I signed the BDS statement as some of you know in 2010 and as I wrote at the time, I did so from a specific location—steeped for some thirty years teaching, studying, uncomprehending and attempting to understand again colonial governance and the intimate consequences of imperial effects.
It was a measured decision, but also a visceral one, a response to an uncanny shock of recognition that reasserted itself with each stay in the Armenian quarter of Jerusalem and in Ramallah, each trip to Hebron, Nazareth, Haifa, Jaffa, Nablus, to refugee camps squeezed on their borders, to village homes cut off from their own working fields by the “security” wall, to Al-Quds University on a morning and the plush Van Leer Institute in the afternoon, and to Beit Sahour outside Bethlehem. It was accentuated at Israeli checkpoints (that could appear and disappear in a day). These were not those fixed structures between the occupied territories and Israel (so much more publicized) but the makeshift bottlenecks constructed of massive boulders placed and displaced at the entrances to Palestinian villages. It struck me as I watched other bus passengers quickly pull scarves over their noses as I gasped unprepared at the stench of settler waste dumped in the lower village of a Palestinian colleague, or at the account of a Birzeit colleague arriving late to our seminar because her car was awash with excrement thrown on her by Israeli settlers outraged that she drove a car on their Sabbath. And then there was the shock of recognition that was more deeply wed to what I had studied for so many years, when I found myself broad swiped in Tel Aviv, by that bastion of well-healed European comforts, where one could imagine that nothing was happening at all.
My Israeli friendships are as strong as ever and since that time I have tried to return to Palestine every year, to teach mini-courses at Birzeit, to partake in a project on “Archiving Palestine,” to stand with Palestinian villagers (and yes Japanese tourists) at Bil‘in outside Ramallah, to be part of and witness a staged choreography of Israeli soldiers who shoot tear gas pellets at the hilltop crowd while the family members of a man slain by Israeli fire several years earlier, pose every Friday afternoon for international newspapers.
These are poor credentials. I am not a Middle East specialist and only barely can make out some of the letters in the Arabic alphabet to the chagrin of my able teachers. This is merely to say that I am here because of three things: one, because I signed on to the BDS campaign, two because I have felt compelled to be in Palestine as often as I can over the last five years, but more importantly because so much of what I have studied for decades (about colonial security regimes, their technologies of rule, gradations of sovereignty and degradations of rights) underscores by the year, the day, and the hour that expansionist settlements, confiscation of land, secondary citizenship, discrimination on the streets, ransacking of homes; as well as the privations that come when schools are policed, infrastructure is denied, water resources are confiscated, are all part and parcel of, and constitutive of, colonial situations.

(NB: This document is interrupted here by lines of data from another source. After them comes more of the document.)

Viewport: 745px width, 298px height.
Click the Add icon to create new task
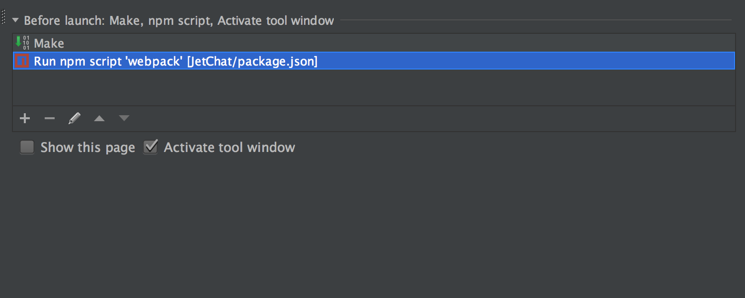point(25,118)
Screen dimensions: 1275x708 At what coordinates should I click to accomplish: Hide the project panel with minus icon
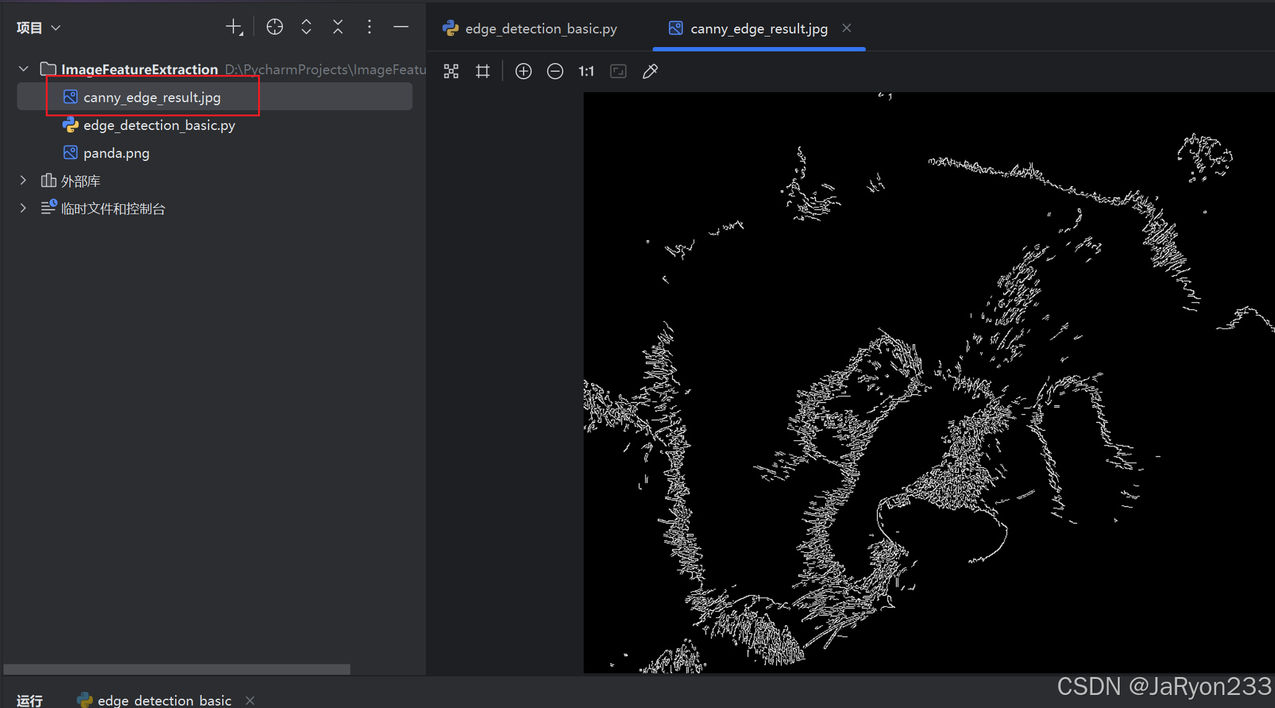pos(401,27)
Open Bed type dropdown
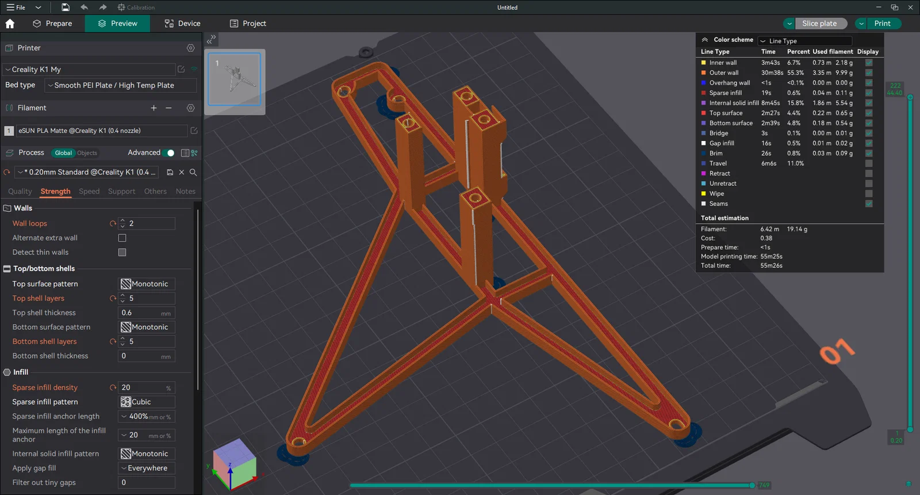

I have no interest in proselytizing or suggesting that the rightness of my choices impels others to my position (an unfortunate tactic in this discussion on both sides). Least I do not want to make the case that a boycott of Israeli institutions is unconditionally the only course of action that makes sense. I take it to be both a choice with material effect and symbolic weight. Noam Chomsky’s speech this July, parsed as unequivocally against BDS and a cautionary tale against equating South Africa’s apartheid regime with Israel’s, went viral, to the glee of those who still felt one should not or they could not sign. But Chomsky’s message was much more subtle and well conceived than this takeaway from it. As he said a month later in an interview with Amy Goodman, “Far from being critical of BDS, I was strongly supportive of it. . . .That article strongly supported these tactics. In fact I was involved in them and supporting them before the BDS Movement even existed. They’re the right tactics.”

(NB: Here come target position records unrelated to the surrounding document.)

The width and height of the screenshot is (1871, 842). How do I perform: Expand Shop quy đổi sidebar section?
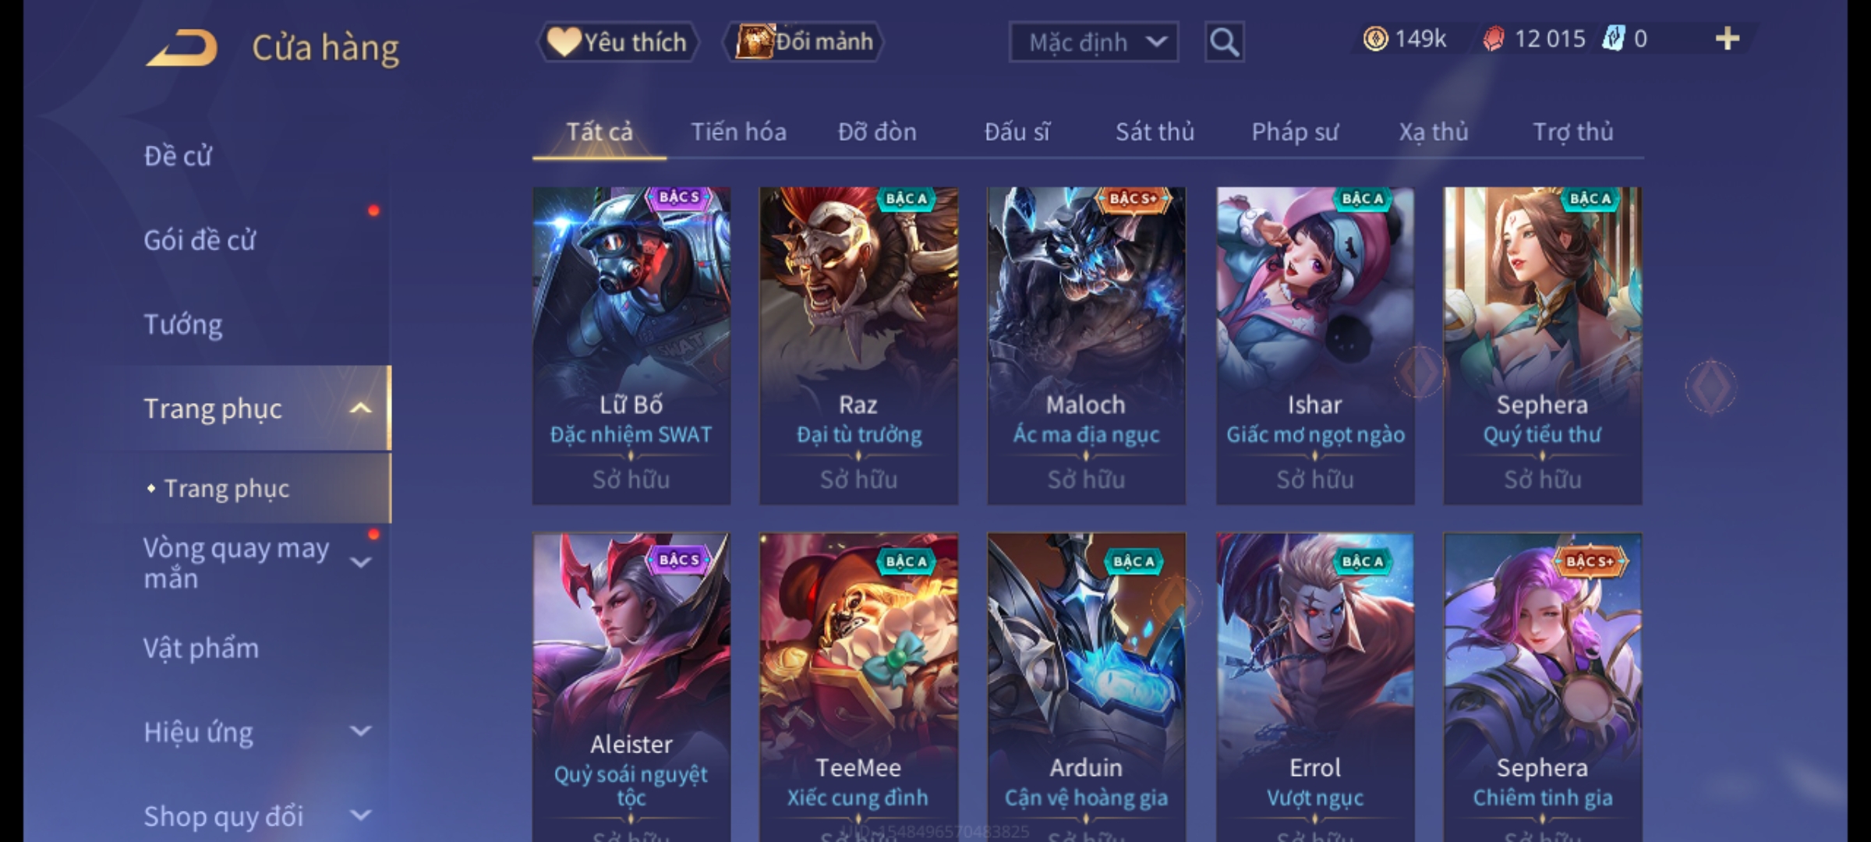[360, 815]
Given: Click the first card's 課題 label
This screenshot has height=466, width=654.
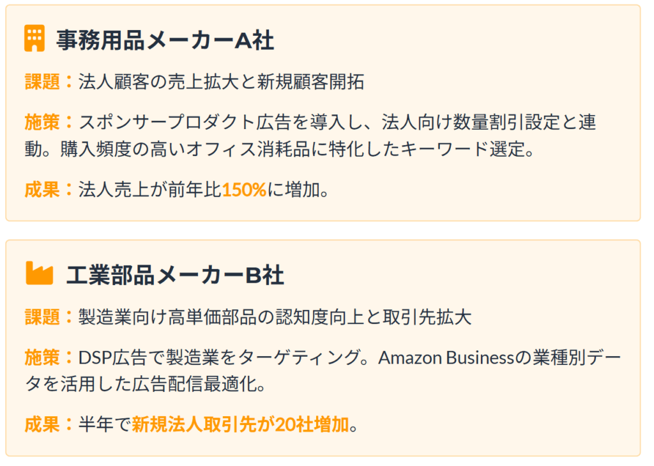Looking at the screenshot, I should 42,81.
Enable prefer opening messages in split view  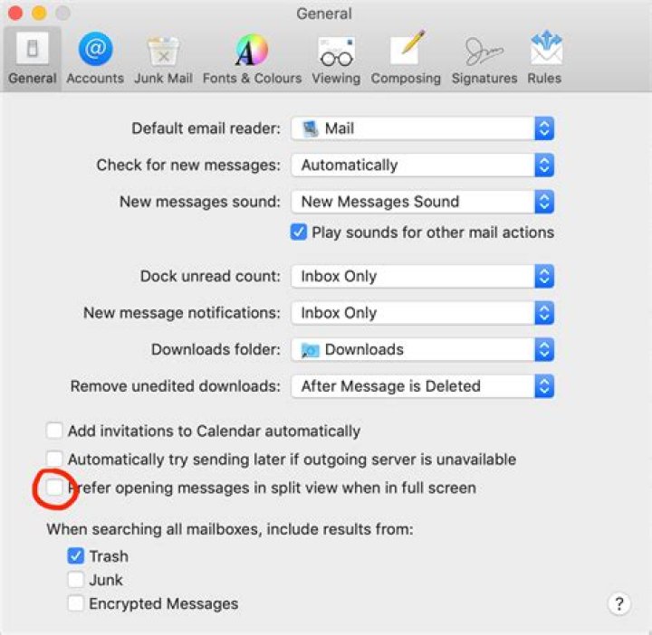[55, 488]
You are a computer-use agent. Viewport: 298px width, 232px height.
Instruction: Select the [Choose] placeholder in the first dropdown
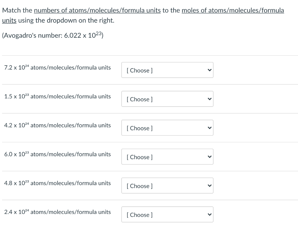pyautogui.click(x=139, y=70)
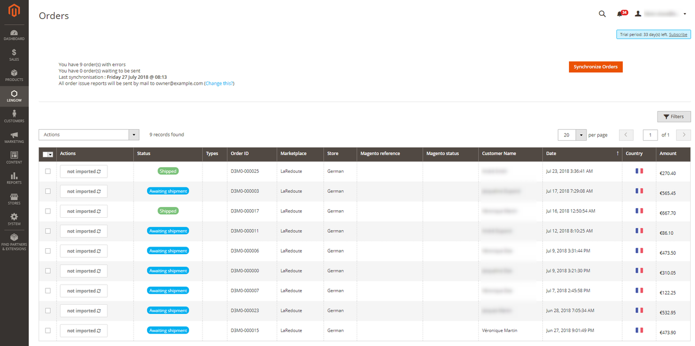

Chomsky may not be the last word for all of us, but what is important is to see how swiftly and easily he was misconstrued. Many would argue that BDS does not stand a chance and that it plays into [Israeli Prime Minister Benjamin] Netanhayu’s hands. I see it differently. I see it as a call to attunement and a call to attend, not the choice of committing an act so much as committing to a set of practices and priorities that creates in itself a political space, that puts demands on oneself, to know, to look, to discern, to question the comparisons relinquished and those refused to be made, to marshal one’s resources, to account for oneself and to know better what the consequences of those choices are.

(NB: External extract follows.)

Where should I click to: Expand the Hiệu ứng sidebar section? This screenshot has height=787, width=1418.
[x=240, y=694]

But there is something else I wanted to talk about today: to consider what is so troubling around the issue of Israel and Palestine: the elisions that are its effect, the suspension of those analytic tools we have honed in our craft, to question the conditions that have made Israel’s commitment to decimation, dispossession so off our radar and out of bounds.
There is something strange about it. We certainly do not come early to this conversation. We are not close to the forefront in asking about “freedom of speech,” and censorship in and outside the academe. But something is afoot vis-à-vis Palestine, it is not only Salaita’s case that has made this evident, nor the cascade of European states finally recognizing Palestine, nor the latest call by Netanyahu for enforcing what has de facto been the rule in Israel, a nationality law that further inscribes and legalizes those who are Palestinian as second-class citizens. I am not alone in noting that there is probably no issue that has been more radically avoided in the allegedly collegial world we inhabit than the colonial situation of Palestinians vis-à-vis the Jewish allegedly democratic Israel state. Not for the first time, freedom of speech in the academe is on the line: the consequences of not supporting Israel are real if still in a minor register. But they are there: where fellowships for our students, jobs and promotions for ourselves, invitations to speak may be and are rescinded if one disobeys the respectable boundaries of civil disagreement, appropriate for a well-mannered dissension.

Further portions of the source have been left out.